New football boots, Alan Shoulder and the 1979 Bukta home kit
The young ‘un has been on a growth spurt…this can mean only one thing: his first pair of football boots don’t fit him anymore.
They’re a spangly looking pair of goal machine, million keepy-ups, Bobby Dazzler boots. Maroon, blue, and yellow, they flash the Lionel Messi branded Adidas logo.
They were a birthday pressie a couple of years ago, and with a pair of thick football socks, and the extra tight pull on the laces of a grown up, they played through Fridays after school, and one half term coaching course. But now they don’t fit, and as he’s stopped playing on a Friday after school, it’ll be a while until the next pair.
He still uses the box for some of his football stuff, so the recycling of these magical boots will continue for a good while yet. Yet, it was the look on his face as he tried them on for the first time that sticks in the mind; that desperation for the wow-est boots your mam and dad, and the lad in the shop, can find.
And as these looked like the boots to match Joseph and his Technicolor Dukla Prague Away Strip, the young un’ was limbering up on cloud nine for weeks.
Inevitably, he asked me about my football boots. I haven’t got any anymore, and haven’t since we moved into our current house, fifteen years ago; they were a casualty of the clear out, something else I just didn’t use. I hadn’t worn them for the nine years before that, either.
“Dad, what colour were your boots?”
“Well, son. They were black. All football boots were black, then, with the logo on them. Usually in white. Or yellow. Or green.” Robert Lee’s boots popped into my mind. “Or red. Or orange…”

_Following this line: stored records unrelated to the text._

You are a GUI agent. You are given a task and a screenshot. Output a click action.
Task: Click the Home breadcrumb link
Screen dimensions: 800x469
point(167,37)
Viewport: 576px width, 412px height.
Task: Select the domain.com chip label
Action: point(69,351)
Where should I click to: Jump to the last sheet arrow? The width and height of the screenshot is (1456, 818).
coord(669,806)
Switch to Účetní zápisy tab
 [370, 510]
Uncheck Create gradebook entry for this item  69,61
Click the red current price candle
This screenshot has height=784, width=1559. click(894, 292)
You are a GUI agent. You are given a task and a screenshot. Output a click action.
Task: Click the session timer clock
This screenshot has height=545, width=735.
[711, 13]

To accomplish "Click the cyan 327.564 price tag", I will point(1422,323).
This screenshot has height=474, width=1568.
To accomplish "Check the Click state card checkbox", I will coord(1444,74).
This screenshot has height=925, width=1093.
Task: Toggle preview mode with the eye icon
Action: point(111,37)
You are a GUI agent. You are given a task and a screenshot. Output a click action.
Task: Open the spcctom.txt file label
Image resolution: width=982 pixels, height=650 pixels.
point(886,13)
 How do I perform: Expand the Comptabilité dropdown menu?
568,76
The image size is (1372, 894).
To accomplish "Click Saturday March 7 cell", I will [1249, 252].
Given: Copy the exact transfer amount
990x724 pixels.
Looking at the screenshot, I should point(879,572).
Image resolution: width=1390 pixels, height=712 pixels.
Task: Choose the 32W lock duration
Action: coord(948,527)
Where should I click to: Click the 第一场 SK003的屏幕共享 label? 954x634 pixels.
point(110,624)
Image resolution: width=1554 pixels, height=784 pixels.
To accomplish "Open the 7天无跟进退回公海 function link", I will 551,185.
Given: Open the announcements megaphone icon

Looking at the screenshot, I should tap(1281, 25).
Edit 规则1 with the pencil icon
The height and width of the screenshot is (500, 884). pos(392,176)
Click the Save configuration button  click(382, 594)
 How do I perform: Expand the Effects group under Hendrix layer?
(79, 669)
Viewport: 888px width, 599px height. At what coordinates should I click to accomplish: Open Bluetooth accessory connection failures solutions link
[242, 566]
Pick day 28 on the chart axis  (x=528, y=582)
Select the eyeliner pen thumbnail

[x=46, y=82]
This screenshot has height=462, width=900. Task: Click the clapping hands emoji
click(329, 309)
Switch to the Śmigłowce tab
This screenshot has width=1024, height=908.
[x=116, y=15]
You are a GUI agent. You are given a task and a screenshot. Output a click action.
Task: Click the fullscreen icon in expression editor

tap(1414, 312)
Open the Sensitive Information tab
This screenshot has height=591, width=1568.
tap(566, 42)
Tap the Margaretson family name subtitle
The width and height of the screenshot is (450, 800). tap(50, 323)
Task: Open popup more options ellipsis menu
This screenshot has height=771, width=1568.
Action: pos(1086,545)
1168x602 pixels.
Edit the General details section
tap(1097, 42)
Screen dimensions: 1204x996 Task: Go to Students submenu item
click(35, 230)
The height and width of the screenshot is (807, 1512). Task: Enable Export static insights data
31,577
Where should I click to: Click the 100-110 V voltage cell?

My mind did a Scooby-Doo wobble back to my first ever football boots, at the same age as my inquisitive son. They were Dunlop, with an orange logo, and moulded studs. They were the only ones in the shop that would fit me, and after we bought them, they were ‘sent away to Santa to bring on Christmas Day.’
Whoa, there… you’re sending them away, to a man who is already totally over-worked? My boots were a kids’ size 11, or some other very wee size… perfect for an elf who needs some new football boots instead of twirly-pointy boots with a bell! But Santa knew what he we was doing, and by the end of Boxing Day, they were covered in mud. Just right.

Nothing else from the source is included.